PROBLEMA PROPOSTO A -
Presenta come lista numerata le righe dell'elenco dalla riga che contiene "Task: Click the copy icon for CI/CD email" fino alla riga che contiene "Click the large", compresa quest'ultima, omettendo le righe vuote.
PROBLEMA PROPOSTO B -
Prosegui il resoconto sull'omicidio di Vincenzo Broccoli a partire dal punto in cui si interrompe.

DOCUMENTO DI ORIGINE -

GIOVANNI D’ANTUONO
UCCISE VINCENZO BROCCOLI PERCHE’ INSIDIAVA LA GIOVANE MOGLIE
Castelvolturno |
Il delitto accadde a Castelvolturno nel Podere ONC n° 714 il 3 luglio del 1952
interno dell'abitazione |
La vittima circuiva la donna e la minacciava
di morte se non avesse ceduto alle sue bramosie sessuali. L’arma era della
vittima e la donna lo aveva disarmato nell’ennesimo tentativo di stupro poco
prima del delitto avvenuto nella sua camera da letto. Delitto d’onore?
la trebbiatura |
Verso le 17:00 del 3 luglio del
1952 i carabinieri di Castelvolturno avevano notizie tramite tale Eugenio
Di Bello che il contadino Giovanni D’Antuono
di anni 21 aveva esploso vari colpi di pistola per motivi d’onore contro il giovane
Vincenzo Broccoli uccidendolo sul colpo. I familiari del D’Antuono,
presenti sul posto e più tardi altri
testimoni oculari oltre al Di Bello (Armando
Marciaello, Pietro Liberatore,
Giovanni Manica) confermarono che ad uccidere il Broccoli era stato il
D’Antuono, datosi subito alla latitanza. La moglie di questi, Carmela Vigliotti, peraltro consegnava ai
verbalizzanti l’arma omicida, una grossa pistola tedesca calibro nove, che
aveva in canna solo una pallottola non
esplosa. Riferiva la donna che il Broccoli l’aveva da tempo circuito della corte assidua
giungendo fino a minacciarla di morte se non avesse aderito al suo insano
desiderio. Per essere lasciata in pace lei aveva convinto il
marito a trasferirsi da Mondragone
ove i coniugi abitavano con la loro
bambina, nel podere del suocero in
Castelvolturno adducendo a pretesto che il genitore aveva bisogno di aiuto
durante i lavori di trebbiatura. Il suo allontanamento, però, non era valso a
scoraggiare il Broccoli il quale la mattina del 28 giugno l’aveva raggiunta in
campagna rinnovando le sue profferte d’amore; alla sua ripulsa le aveva puntato
contro una grossa pistola dichiarando che si sarebbe dovuta preparare seguirlo non potendolo più
sfuggire. Per questo fatto, che pure aveva celato al marito, la Vigliotti aveva
sporto una denuncia ai carabinieri di Castel Volturno dove si era recata il
giorno stesso dell’accaduto insieme al suocero. Riferiva infine la donna che
verso le 12:00 del giorno dell’omicidio il Broccoli si era portato addirittura
nella masseria accompagnato da tali
Armando Marciello e Pietro Libertone
intrattenendosi poi insieme ad essi a
colazione col marito. Essa, col pretesto
di una indisposizione s’era invece trattenuta nella sua camera da letto. Verso
le 16 il Broccoli s’era però introdotto nella stanza cercando di baciarla
ricorrendo alla violenza. Insorta una
breve colluttazione s’era accorta che l’altro portava al fianco una grossa pistola per cui l’aveva persuaso a
consegnargliela ed allontanarsi subito temendo l’arrivo del marito.

ESTRATTI DEI DATI -
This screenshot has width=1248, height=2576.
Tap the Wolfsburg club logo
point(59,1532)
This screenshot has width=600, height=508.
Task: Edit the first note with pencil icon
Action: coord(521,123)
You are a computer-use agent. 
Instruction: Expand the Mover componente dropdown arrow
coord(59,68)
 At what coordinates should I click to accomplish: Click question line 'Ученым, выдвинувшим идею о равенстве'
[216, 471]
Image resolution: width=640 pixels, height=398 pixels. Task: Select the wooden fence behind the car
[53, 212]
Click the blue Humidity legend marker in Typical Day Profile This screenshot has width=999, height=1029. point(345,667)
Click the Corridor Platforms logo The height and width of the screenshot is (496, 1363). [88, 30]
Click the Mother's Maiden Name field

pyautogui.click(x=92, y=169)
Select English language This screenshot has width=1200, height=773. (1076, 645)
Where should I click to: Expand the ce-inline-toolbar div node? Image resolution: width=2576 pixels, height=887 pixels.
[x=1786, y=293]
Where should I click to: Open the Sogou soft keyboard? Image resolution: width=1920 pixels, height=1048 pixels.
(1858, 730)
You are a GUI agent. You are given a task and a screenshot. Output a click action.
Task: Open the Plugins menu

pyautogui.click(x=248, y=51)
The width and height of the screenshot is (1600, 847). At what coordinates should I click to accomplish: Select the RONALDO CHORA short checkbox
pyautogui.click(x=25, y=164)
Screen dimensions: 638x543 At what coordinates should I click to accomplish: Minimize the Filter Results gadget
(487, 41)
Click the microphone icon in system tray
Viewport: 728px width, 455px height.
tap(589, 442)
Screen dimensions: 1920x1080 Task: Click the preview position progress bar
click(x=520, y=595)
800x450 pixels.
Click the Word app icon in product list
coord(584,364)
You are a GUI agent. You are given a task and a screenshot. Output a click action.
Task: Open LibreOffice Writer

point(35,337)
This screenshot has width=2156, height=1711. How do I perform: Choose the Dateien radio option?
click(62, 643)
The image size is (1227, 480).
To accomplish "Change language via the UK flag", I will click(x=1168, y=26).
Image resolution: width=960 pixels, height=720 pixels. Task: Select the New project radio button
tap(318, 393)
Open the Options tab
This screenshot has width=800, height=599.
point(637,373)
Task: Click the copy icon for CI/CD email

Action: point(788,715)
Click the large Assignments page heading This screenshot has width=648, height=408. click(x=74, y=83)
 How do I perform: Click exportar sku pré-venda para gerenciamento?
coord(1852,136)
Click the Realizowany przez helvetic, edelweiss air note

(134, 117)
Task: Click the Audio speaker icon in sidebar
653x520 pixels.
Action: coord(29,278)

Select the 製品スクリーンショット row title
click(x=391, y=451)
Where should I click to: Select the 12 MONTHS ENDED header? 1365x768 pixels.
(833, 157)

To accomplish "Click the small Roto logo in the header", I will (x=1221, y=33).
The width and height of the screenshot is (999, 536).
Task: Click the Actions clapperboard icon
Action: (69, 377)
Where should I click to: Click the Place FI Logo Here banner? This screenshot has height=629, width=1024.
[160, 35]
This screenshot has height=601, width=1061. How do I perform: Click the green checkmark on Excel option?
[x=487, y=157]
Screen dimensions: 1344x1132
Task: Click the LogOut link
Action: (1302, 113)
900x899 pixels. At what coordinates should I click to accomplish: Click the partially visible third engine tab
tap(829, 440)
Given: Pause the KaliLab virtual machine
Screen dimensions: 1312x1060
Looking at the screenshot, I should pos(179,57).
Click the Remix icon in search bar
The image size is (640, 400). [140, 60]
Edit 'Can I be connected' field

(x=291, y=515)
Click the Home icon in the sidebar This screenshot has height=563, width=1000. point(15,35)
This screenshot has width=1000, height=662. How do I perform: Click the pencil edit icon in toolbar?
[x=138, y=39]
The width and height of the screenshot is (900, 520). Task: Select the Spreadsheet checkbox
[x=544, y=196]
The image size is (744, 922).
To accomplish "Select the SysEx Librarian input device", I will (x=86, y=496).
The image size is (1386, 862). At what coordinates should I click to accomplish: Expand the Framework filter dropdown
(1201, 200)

RISPOSTA FINALE A -
1. Task: Click the copy icon for CI/CD email
2. Action: point(788,715)
3. Click the large Assignments page heading This screenshot has width=648, height=408. click(x=74, y=83)

RISPOSTA FINALE B -
Quest’ultimo, infatti, la sorprendeva
mentre cercava di nascondere l’arma. Essa era stata così costretta a informarlo
sommariamente dell’accaduto spiegandogli che il giovane la circuiva da tempo.
Il D’Antuono allora si era fatto consegnare la pistola con la quale, quasi
subito dopo, aveva esploso contro il Broccoli tre colpi.
il cadavere con curiosi |
Nel darsi alla fuga il marito le aveva
gridato: “Non vado in galera per ladro ma
ci vado per onore”. L’omicida,
costituitisi ai carabinieri il 7 luglio successivo ammetteva di aver ucciso il Broccoli. Spiegava in
proposito che in precedenza era stato in rapporti di amicizia con lui ma che poi
li aveva troncati allorchè erano giunte al suo orecchio spiacevoli dicerie
circa una presunta tresca fra questi e
sua moglie la quale però non gli aveva dato adito a dubbi sulla sua onestà. Verso
i primi di giugno il Broccoli, passando nei pressi di podere ove egli si
trovava a pascolare le pecore, lo aveva perfino chiamato “cornuto” e gli aveva fatto
un gesto offensivo con le mani per cui egli lo aveva inseguito con un
tridente. Due giorni prima del delitto
l’altro gli aveva proposto la pacificazione e così il giovane accompagnato dal
Marciello e dal Libertone si era recato presso il podere del padre presso il
quale egli si era trasferito presentandogli le sue scuse per le dicerie insorte.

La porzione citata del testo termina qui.